New in stores, Mister Pulitzer and the Spider marks the release of a truly monumental reconsideration of what journalism’s journey from the 1800s to today.
A spidery network of mobile online media has supposedly changed people, places, time, and their meanings. A prime case is the news. Digital webs seem to have trapped “legacy media,” killing off newspapers and journalists’ jobs. Did news businesses and careers fall prey to the digital “Spider”?

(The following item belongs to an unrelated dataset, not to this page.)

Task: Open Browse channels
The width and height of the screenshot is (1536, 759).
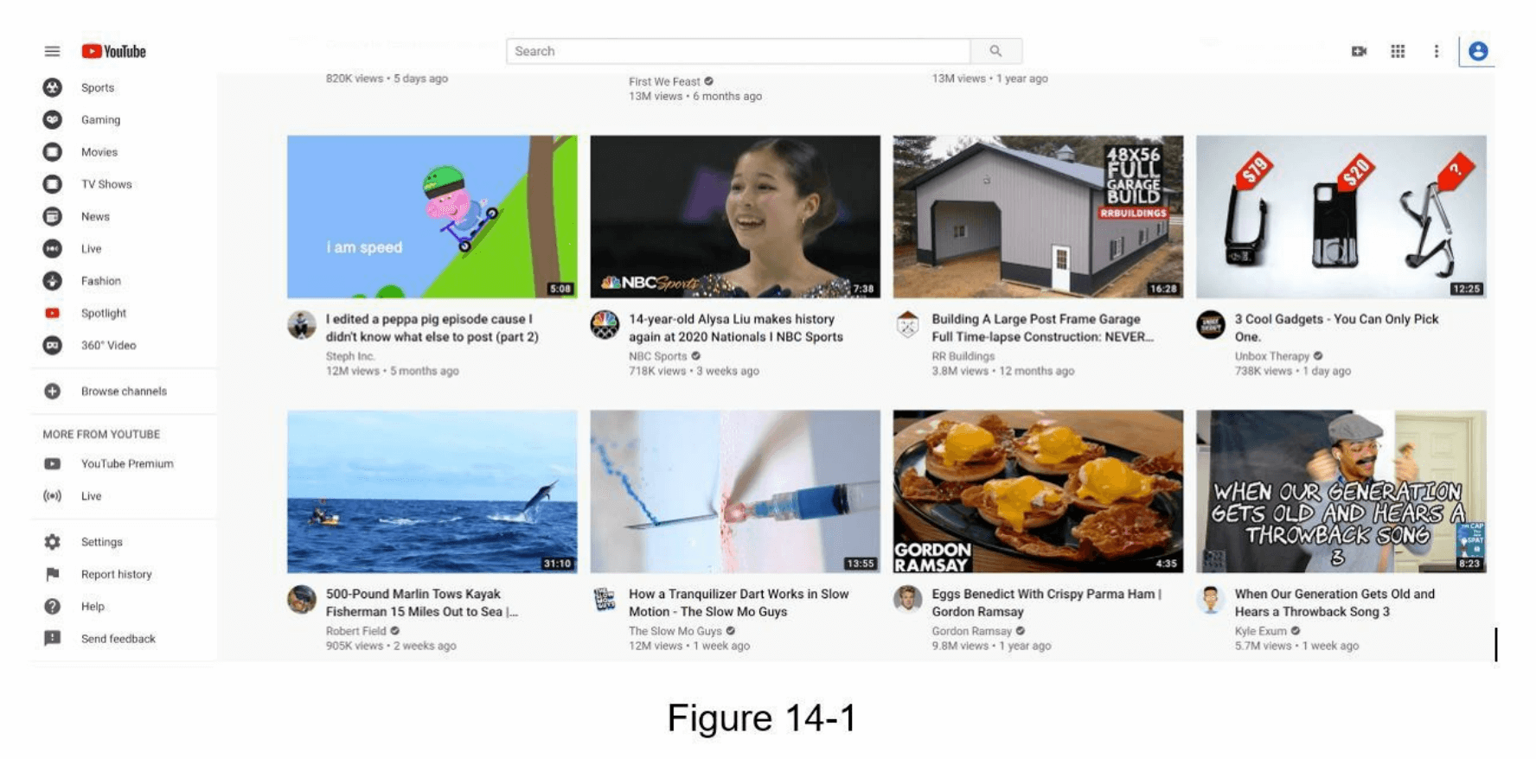Action: point(124,392)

To solve the mystery, Kevin Barnhurst spent thirty years studying news going back to the realism of the 1800s. The usual suspects—technology, business competition, and the pursuit of scoops—are only partly to blame for the fate of news. The main culprit is modernism from the “Mister Pulitzer” era, which transformed news into an ideology called “journalism.” News is no longer what audiences or experts imagine. Stories have grown much longer over the past century and now include fewer events, locations, and human beings. Background and context rule instead.
News producers adopted modernism to explain the world without recognizing how modernist ideas influence the knowledge they produce. When webs of networked connectivity sparked a resurgence in realist stories, legacy news stuck to big-picture analysis that can alienate audience members accustomed to digital briefs.
Combining social science, cultural studies, and real conversations, Barnhurst tells the history of an American idea: that modern knowledge can be commanding and democratic at the same time. Mister Pulitzer and the Spider weaves storytelling and graphics with down-to-earth writing in a groundbreaking account of past change and future promise in American thought.